Scripts¶
We have a bunch of python scripts to execute common tasks.
Note
During development, you can use ./develop.sh manage ...
to execute
the commands. In production, the command should be run inside the appropriate
container using python manage.py ...
.
ListenBrainz¶
These commands are helpful in running a ListenBrainz development instance and some other miscellaneous tasks.
./develop.sh manage¶
./develop.sh manage [OPTIONS] COMMAND [ARGS]...
add_missing_to_listen_users_metadata¶
./develop.sh manage add_missing_to_listen_users_metadata [OPTIONS]
clear-expired-do-not-recommends¶
Delete expired do not recommend entries from database
./develop.sh manage clear-expired-do-not-recommends [OPTIONS]
deduplicate-msb-listens¶
Migrate the listens table to new schema.
./develop.sh manage deduplicate-msb-listens [OPTIONS]
delete_listens¶
Complete all pending listen deletes and also run update script for updating listen metadata since last cron run
./develop.sh manage delete_listens [OPTIONS]
delete_pending_listens¶
Complete all pending listen deletes since last cron run
./develop.sh manage delete_pending_listens [OPTIONS]
fixup-recording-msid-tables¶
Migrate the listens table to new schema.
./develop.sh manage fixup-recording-msid-tables [OPTIONS]
init_db¶
Initializes database.
- This process involves several steps:
Table structure is created.
Primary keys and foreign keys are created.
Indexes are created.
./develop.sh manage init_db [OPTIONS]
Options
- -f, --force¶
Drop existing database and user.
- --create-db¶
Create the database and user.
init_ts_db¶
Initializes database.
- This process involves several steps:
Table structure is created.
Indexes are created.
Views are created
./develop.sh manage init_ts_db [OPTIONS]
Options
- -f, --force¶
Drop existing database and user.
- --create-db¶
Create the database and user.
listen-add-userid¶
Fill in the listen.user_id field based on user_name.

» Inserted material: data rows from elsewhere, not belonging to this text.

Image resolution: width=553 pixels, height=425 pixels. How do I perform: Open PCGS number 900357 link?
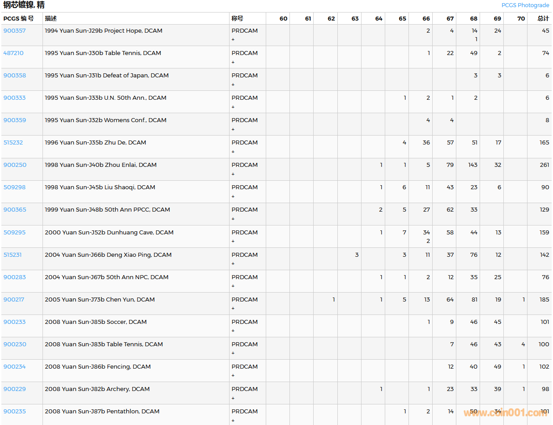15,31
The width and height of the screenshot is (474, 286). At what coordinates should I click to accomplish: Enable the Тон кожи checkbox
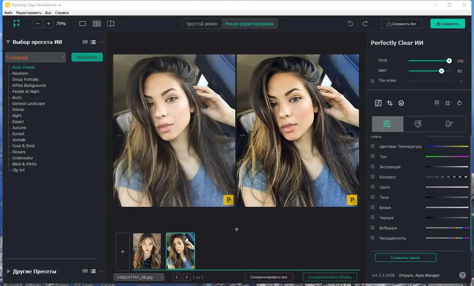373,81
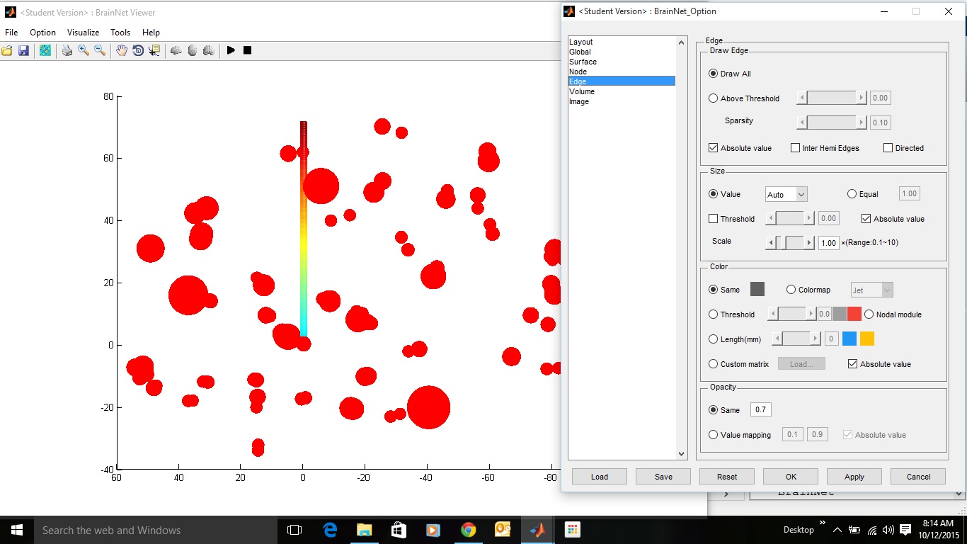Select the pan hand tool
967x544 pixels.
[122, 50]
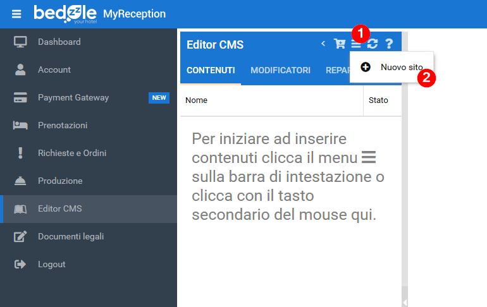Select Nuovo sito from the dropdown menu

(401, 67)

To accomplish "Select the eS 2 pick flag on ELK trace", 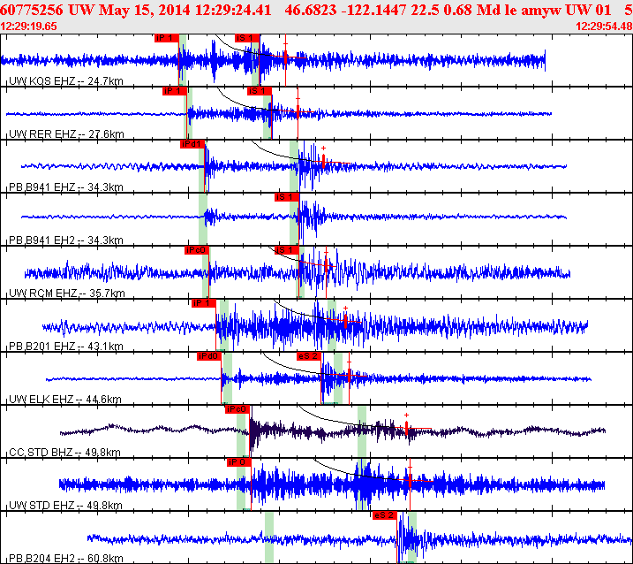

./develop.sh manage listen-add-userid [OPTIONS]
listen-migrate¶
Migrate the listens table to new schema.
./develop.sh manage listen-migrate [OPTIONS]
msb-transfer-db¶
Transfer MsB tables from MsB DB to TS DB
./develop.sh manage msb-transfer-db [OPTIONS]
notify_yim_users¶
./develop.sh manage notify_yim_users [OPTIONS]
Options
- --year <year>¶
Year for which to send the emails
recalculate_all_user_data¶
Recalculate all user timestamps and listen counts.
Note
ONLY USE THIS WHEN YOU KNOW WHAT YOU ARE DOING!
./develop.sh manage recalculate_all_user_data [OPTIONS]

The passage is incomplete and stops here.